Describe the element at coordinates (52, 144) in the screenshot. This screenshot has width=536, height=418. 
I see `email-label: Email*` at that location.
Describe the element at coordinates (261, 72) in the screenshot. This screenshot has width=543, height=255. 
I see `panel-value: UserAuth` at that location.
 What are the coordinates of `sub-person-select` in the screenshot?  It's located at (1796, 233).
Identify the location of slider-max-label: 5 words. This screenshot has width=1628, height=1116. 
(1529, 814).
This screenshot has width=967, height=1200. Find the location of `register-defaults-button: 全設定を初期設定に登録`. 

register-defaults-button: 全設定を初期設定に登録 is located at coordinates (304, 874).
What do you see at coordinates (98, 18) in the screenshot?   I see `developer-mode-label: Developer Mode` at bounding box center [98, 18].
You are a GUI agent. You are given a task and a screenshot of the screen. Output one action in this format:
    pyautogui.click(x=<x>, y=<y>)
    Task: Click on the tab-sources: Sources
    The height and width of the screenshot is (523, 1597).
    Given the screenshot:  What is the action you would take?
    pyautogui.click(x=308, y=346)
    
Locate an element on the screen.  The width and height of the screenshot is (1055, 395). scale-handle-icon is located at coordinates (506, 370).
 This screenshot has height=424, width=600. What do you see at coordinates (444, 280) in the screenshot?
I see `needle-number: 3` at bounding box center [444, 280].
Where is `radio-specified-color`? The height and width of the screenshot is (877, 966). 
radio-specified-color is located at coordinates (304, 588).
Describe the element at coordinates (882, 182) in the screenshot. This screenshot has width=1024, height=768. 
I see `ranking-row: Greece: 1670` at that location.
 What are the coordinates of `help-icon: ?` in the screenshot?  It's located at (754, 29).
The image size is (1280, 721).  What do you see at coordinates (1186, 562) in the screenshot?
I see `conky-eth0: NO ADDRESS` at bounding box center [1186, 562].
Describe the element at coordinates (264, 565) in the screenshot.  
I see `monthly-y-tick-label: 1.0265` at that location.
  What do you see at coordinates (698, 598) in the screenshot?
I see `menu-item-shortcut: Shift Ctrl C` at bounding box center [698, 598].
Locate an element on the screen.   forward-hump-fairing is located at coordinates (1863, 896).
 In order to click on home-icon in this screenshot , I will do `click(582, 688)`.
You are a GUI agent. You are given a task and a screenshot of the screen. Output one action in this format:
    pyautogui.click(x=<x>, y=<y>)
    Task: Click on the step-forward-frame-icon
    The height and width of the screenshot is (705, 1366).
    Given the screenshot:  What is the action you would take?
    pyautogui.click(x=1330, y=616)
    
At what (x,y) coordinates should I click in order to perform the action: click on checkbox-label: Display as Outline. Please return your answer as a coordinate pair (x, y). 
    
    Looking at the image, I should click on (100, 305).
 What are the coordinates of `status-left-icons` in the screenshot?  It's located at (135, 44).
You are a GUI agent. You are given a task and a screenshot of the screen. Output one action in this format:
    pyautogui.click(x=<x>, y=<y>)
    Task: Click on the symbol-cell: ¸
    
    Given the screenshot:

■ BRIEF ■
Collect each line of the records above that contains the string "color".

■ OUTPUT ■
Where is `radio-specified-color`? The height and width of the screenshot is (877, 966). 
radio-specified-color is located at coordinates (304, 588).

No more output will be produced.